Avoiding caffeine and alcohol and making sure to get enough sleep can also help reduce moodiness and cravings.

But let’s be honest. If a handful of Hershey’s Kisses is going to help you get through your day, then indulge yourself – just do so in moderation. You may also find some consolation in knowing that the sugar and salt in your period diet is not completely responsible for feeling bloated.

“A diet high in sodium absolutely contributes to water retention as does refined sugar, but it does not cause bloating,” says Lisa Oldham, MD, a gynecologist at Northwestern Medicine. “Ovulation, rising progesterone levels, slower bowel motility and a diet low in fiber generally result in bloat.”

Mood Swings are Real

Irritability. Anger. Anxiety and nervousness. Feeling like you’re on a roller coaster of ups and downs, sadness and happiness. Researchers might not understand exactly why PMS brings on emotional mayhem, but one thing is for sure, it’s real, and almost every woman who has PMS experiences it.

Researchers think mood swings and other emotional disturbances could be connected to the rise and fall of hormones, specifically estrogen, throughout the menstrual cycle.

While it’s true that you can’t change your body’s makeup, you can make small tweaks in your everyday life that might lessen the symptoms and help you feel better. One thing you can try is to consume less salt. Reducing salt intake reduces bloating, including water retention in the brain, which can help ease both physical and emotional symptoms.

Pain is Real

A little cramping, pain and discomfort before and during your period is normal. In fact, according to the American Congress of Obstetrics and Gynecologists, more than 50 percent of women who menstruate experience pain for at least a couple days every month.

But for 20 percent of those women, the pain can be so severe, so debilitating, that it gets in the way of work, school, and other daily activities.

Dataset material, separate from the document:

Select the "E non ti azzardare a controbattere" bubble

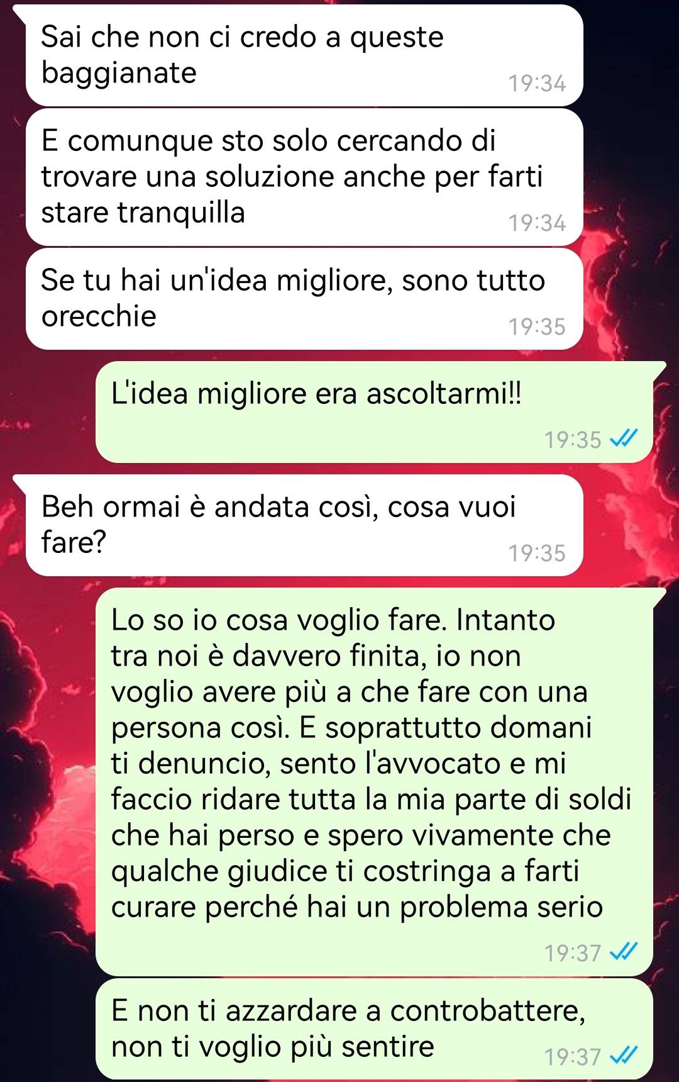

Painful menstruation is technically called dysmenorrhea, and it occurs right before or during your period. There are two types of dysmenorrhea: primary dysmenorrhea and secondary dysmenorrhea.

Primary dysmenorrhea is the more common of the two, and usually begins a year or so after a woman starts getting her period. The pain is felt in the lower abdomen or back, and can be mild to severe. One promising thing about primary dysmenorrhea is that it usually gets better as a woman ages, and sometimes goes away completely after she has her first baby.

Secondary dysmenorrhea, on the other hand, is caused by a disorder in the reproductive system, such as endometriosis or the presence fibroids. It can begin later in life, and unfortunately the pain tends to get worse over time, not better.

No matter which type of dysmenorrhea you experience, your OBGYN can help you treat the pain and might even suggest some lifestyle changes that could make a big difference. Pain relievers and/or birth control pills are sometimes prescribed, and things like exercise, sleep, and relaxation techniques can sometimes help relieve the pain.

Even though women have experienced periods since the beginning of time, menstruation is still a topic that some consider taboo, shameful, or just something you aren’t supposed to talk about. But healthy habits are founded on awareness of your body and how it functions. Knowing the nitty and sometimes gritty of menstruation not only gives you a better grasp on what’s normal, but it also provides the confidence to take an active role in improving women’s health – even if it’s just by continuing the conversation.